How CERN turned Lead into Gold - For Real!

CERN scientists achieved a modern alchemist’s dream by turning lead into gold at near light-speed, while the AI world saw major breakthroughs from Meta, OpenAI, and others redefining what’s possible + a timely reminder to confront the deeper fear of trying and still not succeeding.

How CERN turned Lead into Gold - For Real!

Thing 1 - Scientists at CERN Just Turned Lead into Gold

Ancient alchemists would weep with joy. Physicists at CERN's ALICE experiment transformed lead into gold!

ALICE stands for A Large Ion Collider Experiment. (Gotta give it to them, it's a cool acronym). It is one of the major experiments at the Large Hadron Collider (LHC) at CERN, dedicated to studying the physics of strongly interacting matter at extreme energy densities, particularly focusing on the properties of quark-gluon plasma, a state of matter believed to have existed just after the Big Bang

Before you start planning your retirement, here's the catch: they made about 29 picograms of it... that's about 0.000000000029 grams.

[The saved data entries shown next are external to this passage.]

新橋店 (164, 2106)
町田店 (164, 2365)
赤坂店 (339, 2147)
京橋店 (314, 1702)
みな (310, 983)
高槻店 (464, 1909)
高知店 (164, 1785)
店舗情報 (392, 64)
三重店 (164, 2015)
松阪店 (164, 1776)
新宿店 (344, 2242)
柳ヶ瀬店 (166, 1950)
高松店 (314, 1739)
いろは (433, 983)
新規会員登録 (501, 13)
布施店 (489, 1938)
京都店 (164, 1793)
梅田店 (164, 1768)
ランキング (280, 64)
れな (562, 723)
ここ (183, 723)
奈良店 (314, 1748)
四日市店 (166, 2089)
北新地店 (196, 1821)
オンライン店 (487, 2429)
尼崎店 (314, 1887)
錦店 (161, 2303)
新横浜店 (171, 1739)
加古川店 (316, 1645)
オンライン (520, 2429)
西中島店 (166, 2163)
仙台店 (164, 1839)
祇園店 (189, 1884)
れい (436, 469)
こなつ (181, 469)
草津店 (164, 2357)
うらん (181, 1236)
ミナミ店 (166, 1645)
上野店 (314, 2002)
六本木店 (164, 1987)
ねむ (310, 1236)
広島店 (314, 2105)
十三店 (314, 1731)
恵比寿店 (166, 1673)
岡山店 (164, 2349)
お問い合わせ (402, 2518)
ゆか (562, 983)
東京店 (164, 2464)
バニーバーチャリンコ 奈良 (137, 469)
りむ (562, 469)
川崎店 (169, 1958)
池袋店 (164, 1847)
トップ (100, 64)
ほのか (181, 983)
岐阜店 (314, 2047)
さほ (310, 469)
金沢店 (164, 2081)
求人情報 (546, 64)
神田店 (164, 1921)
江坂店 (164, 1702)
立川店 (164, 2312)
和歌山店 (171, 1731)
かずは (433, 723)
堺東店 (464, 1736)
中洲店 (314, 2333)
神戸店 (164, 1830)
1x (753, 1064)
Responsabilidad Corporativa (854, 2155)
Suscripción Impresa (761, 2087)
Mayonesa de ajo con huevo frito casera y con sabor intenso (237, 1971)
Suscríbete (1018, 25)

A lot of zeros (and I hope I counted them right), but on the wrong side of the decimal point lol

How they pulled off this modern alchemy

Instead of the usual head-on nuclear smashing, ALICE studied "near-miss" collisions where lead nuclei (traveling at 99.999993% the speed of light) graze past each other without touching. The massive electric fields around these racing nuclei overlap and create a flash of high-energy photons.

On rare occasion, this photon burst knocks exactly three protons out of a lead nucleus. Since lead has 82 protons and gold has 79, voilà -> lead becomes gold! During their experiments, they were cranking out about 89,000 gold nuclei per second.

But of course there's a twist: these gold atoms are moving so fast that they smash into the detector walls and fragment within microseconds after they are created.
So while CERN has technically achieved the alchemist's dream, they aren't going to start pumping new jewelry out.

Still, it's a spectacular demonstration of how the extreme conditions inside particle accelerators can transform one element into another.

Thing 2 - AI of the week

  • Meta released (and opensourced) new groundbreaking models, benchmarks, and datasets that will transform the way researchers approach molecular property prediction, language processing, and neuroscience.
  • Google shipped an update to Google AI Studio which makes it easier to see new capabilities at the top level
  • Nous Research launched The Psyche Network - decentralized training network that makes it possible to bring the world’s compute together to train powerful AI, giving individuals and small communities access to the resources required to create new, interesting, and unique large scale models.
  • ElevenLabs introduced SB-1 Infinite Soundboard - soundboard, drum machine, and endless ambient noise generator all in one.
  • Windsurf introduced SWE-1, their first frontier coding model. This might explain why OpenAI is buying them for $3B...
  • OpenAI launched Codex - cloud based software engineering agent. Available on their 💰200/m tier.

Thing 3 - Afraid of failure?

We’re often not afraid of failure.
We’re afraid of what we’ll feel if we finally try… and it still doesn’t work.

- Cory Muscara

Cory started posting again and I love how his posts hit on things I've felt but couldn't put my finger on it.

This is one of many of those.

I'll leave you with a question:
What do you want to try that would be worth it even if you failed?